WHAT YOU WILL DO: Set down every entry again exactly as it stands below.

Stored items:
☆ ☆ ☆ ☆ ☆
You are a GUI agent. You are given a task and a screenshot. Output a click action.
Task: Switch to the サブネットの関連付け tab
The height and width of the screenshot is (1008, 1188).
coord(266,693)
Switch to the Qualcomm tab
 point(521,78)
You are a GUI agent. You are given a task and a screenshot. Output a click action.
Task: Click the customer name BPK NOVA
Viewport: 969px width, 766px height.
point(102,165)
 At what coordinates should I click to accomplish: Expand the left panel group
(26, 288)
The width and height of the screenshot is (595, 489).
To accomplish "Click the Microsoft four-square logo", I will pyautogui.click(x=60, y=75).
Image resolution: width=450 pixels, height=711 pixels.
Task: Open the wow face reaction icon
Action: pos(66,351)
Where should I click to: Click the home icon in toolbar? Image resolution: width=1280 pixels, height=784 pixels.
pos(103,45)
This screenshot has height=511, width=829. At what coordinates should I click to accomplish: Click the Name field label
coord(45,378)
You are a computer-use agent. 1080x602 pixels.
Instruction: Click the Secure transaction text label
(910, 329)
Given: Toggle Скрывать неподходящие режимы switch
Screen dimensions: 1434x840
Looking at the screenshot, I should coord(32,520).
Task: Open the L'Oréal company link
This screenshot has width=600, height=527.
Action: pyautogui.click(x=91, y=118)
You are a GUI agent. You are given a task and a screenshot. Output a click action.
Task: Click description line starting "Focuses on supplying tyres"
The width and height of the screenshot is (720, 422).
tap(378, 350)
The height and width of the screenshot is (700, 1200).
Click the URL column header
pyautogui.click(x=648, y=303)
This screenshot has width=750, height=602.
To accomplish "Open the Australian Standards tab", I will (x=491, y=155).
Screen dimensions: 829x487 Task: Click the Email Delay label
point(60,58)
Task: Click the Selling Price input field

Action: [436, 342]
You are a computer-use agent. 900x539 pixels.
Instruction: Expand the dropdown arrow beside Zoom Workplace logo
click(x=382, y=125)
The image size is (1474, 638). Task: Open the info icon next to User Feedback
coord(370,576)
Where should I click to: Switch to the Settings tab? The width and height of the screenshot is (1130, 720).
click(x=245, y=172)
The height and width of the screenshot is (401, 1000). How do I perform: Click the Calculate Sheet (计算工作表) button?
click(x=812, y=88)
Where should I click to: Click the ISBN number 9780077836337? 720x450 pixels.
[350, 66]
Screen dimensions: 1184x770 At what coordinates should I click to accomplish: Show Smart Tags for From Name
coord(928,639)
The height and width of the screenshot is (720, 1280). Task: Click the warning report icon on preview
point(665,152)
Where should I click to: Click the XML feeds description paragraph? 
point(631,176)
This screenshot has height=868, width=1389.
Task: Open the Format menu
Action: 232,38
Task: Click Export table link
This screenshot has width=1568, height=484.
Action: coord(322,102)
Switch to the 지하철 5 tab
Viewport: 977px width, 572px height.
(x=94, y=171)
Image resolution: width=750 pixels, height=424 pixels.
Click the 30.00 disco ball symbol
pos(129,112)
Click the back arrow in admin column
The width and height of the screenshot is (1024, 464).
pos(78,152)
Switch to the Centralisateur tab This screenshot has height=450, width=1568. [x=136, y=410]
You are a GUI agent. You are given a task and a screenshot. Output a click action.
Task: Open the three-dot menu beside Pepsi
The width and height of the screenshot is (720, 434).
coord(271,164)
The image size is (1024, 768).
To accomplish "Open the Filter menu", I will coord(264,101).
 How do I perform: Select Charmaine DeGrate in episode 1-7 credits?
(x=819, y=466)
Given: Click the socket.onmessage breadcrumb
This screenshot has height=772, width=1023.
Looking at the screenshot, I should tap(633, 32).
☆ ☆ ☆ ☆ ☆
EXERCISE ANSWER:
You are a GUI agent. You are given a task and a screenshot. Output a click action.
Task: Switch to the サブネットの関連付け tab
The height and width of the screenshot is (1008, 1188).
coord(266,693)
Switch to the Qualcomm tab
 point(521,78)
You are a GUI agent. You are given a task and a screenshot. Output a click action.
Task: Click the customer name BPK NOVA
Viewport: 969px width, 766px height.
point(102,165)
 At what coordinates should I click to accomplish: Expand the left panel group
(26, 288)
The width and height of the screenshot is (595, 489).
To accomplish "Click the Microsoft four-square logo", I will pyautogui.click(x=60, y=75).
Image resolution: width=450 pixels, height=711 pixels.
Task: Open the wow face reaction icon
Action: pos(66,351)
Where should I click to: Click the home icon in toolbar? Image resolution: width=1280 pixels, height=784 pixels.
pos(103,45)
This screenshot has height=511, width=829. At what coordinates should I click to accomplish: Click the Name field label
coord(45,378)
You are a computer-use agent. 1080x602 pixels.
Instruction: Click the Secure transaction text label
(910, 329)
Given: Toggle Скрывать неподходящие режимы switch
Screen dimensions: 1434x840
Looking at the screenshot, I should coord(32,520).
Task: Open the L'Oréal company link
This screenshot has width=600, height=527.
Action: pyautogui.click(x=91, y=118)
You are a GUI agent. You are given a task and a screenshot. Output a click action.
Task: Click description line starting "Focuses on supplying tyres"
The width and height of the screenshot is (720, 422).
tap(378, 350)
The height and width of the screenshot is (700, 1200).
Click the URL column header
pyautogui.click(x=648, y=303)
This screenshot has width=750, height=602.
To accomplish "Open the Australian Standards tab", I will (x=491, y=155).
Screen dimensions: 829x487 Task: Click the Email Delay label
point(60,58)
Task: Click the Selling Price input field

Action: [436, 342]
You are a computer-use agent. 900x539 pixels.
Instruction: Expand the dropdown arrow beside Zoom Workplace logo
click(x=382, y=125)
The image size is (1474, 638). Task: Open the info icon next to User Feedback
coord(370,576)
Where should I click to: Switch to the Settings tab? The width and height of the screenshot is (1130, 720).
click(x=245, y=172)
The height and width of the screenshot is (401, 1000). How do I perform: Click the Calculate Sheet (计算工作表) button?
click(x=812, y=88)
Where should I click to: Click the ISBN number 9780077836337? 720x450 pixels.
[350, 66]
Screen dimensions: 1184x770 At what coordinates should I click to accomplish: Show Smart Tags for From Name
coord(928,639)
The height and width of the screenshot is (720, 1280). Task: Click the warning report icon on preview
point(665,152)
Where should I click to: Click the XML feeds description paragraph? 
point(631,176)
This screenshot has height=868, width=1389.
Task: Open the Format menu
Action: 232,38
Task: Click Export table link
This screenshot has width=1568, height=484.
Action: coord(322,102)
Switch to the 지하철 5 tab
Viewport: 977px width, 572px height.
(x=94, y=171)
Image resolution: width=750 pixels, height=424 pixels.
Click the 30.00 disco ball symbol
pos(129,112)
Click the back arrow in admin column
The width and height of the screenshot is (1024, 464).
pos(78,152)
Switch to the Centralisateur tab This screenshot has height=450, width=1568. [x=136, y=410]
You are a GUI agent. You are given a task and a screenshot. Output a click action.
Task: Open the three-dot menu beside Pepsi
The width and height of the screenshot is (720, 434).
coord(271,164)
The image size is (1024, 768).
To accomplish "Open the Filter menu", I will coord(264,101).
 How do I perform: Select Charmaine DeGrate in episode 1-7 credits?
(x=819, y=466)
Given: Click the socket.onmessage breadcrumb
This screenshot has height=772, width=1023.
Looking at the screenshot, I should tap(633, 32).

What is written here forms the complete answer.